- **Text to read**
* Start *
Today’s problem

https://leetcode.com/problems/trapping-rain-water-ii/description/

Intuition

In yesterday’s problem, we talked about the situation when we may consider using graph based methods to solve problems.

Now we can apply that criteria to this question: in this question, we found that the water can flow from four dirctions, which means that there are aftereffects.

Therefore, we need to apply graph based methods.

For each block, how many water it can store depends on the height difference between it and its lowest neighbor (image a wood bucket with edge heights you may see in psychology classes).

To clearify, here, water wall can also be s type of wall that contributes to the height.

To know the height of the walls, we first need to genereate a wall. But where is it?

The first wall you may consider is the outmost edge of the graph (such as the one shown in case two where stores water using the outmost edge).
* End *
- **Given information**
* Start *
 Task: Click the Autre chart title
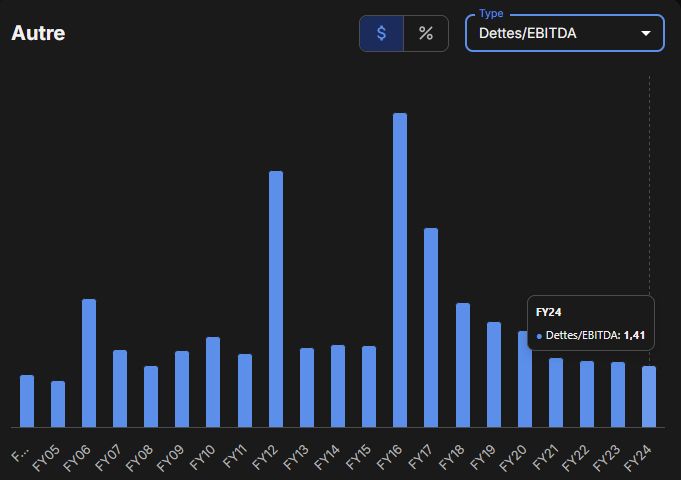click(38, 33)
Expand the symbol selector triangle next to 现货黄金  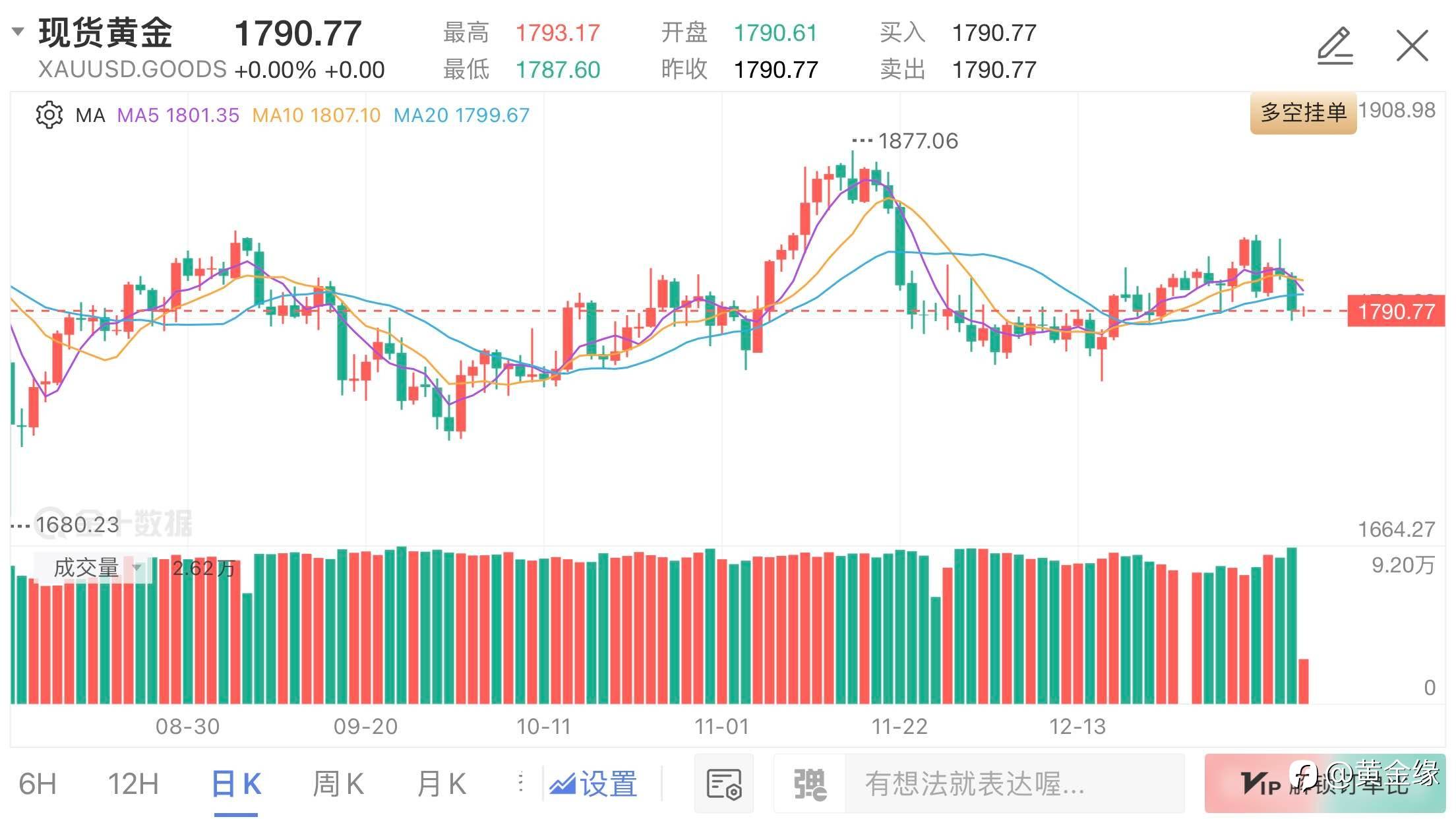[x=18, y=31]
* End *
- **Task 1**
Answer these questions about the text on trapping rain water:
(a) From how many directions can the water flow?
(b) What determines how much water each block can store?
(c) What is the first wall one may consider?
- **Task 2**
Transcribe the part of the text on trapping rain water starting at "Now we can apply" and ending at "the outmost edge).".

- **Finished answer 1**
(a) Four.
(b) The height difference between the block and its lowest neighbor.
(c) The outmost edge of the graph.

- **Finished answer 2**
Now we can apply that criteria to this question: in this question, we found that the water can flow from four dirctions, which means that there are aftereffects.

Therefore, we need to apply graph based methods.

For each block, how many water it can store depends on the height difference between it and its lowest neighbor (image a wood bucket with edge heights you may see in psychology classes).

To clearify, here, water wall can also be s type of wall that contributes to the height.

To know the height of the walls, we first need to genereate a wall. But where is it?

The first wall you may consider is the outmost edge of the graph (such as the one shown in case two where stores water using the outmost edge).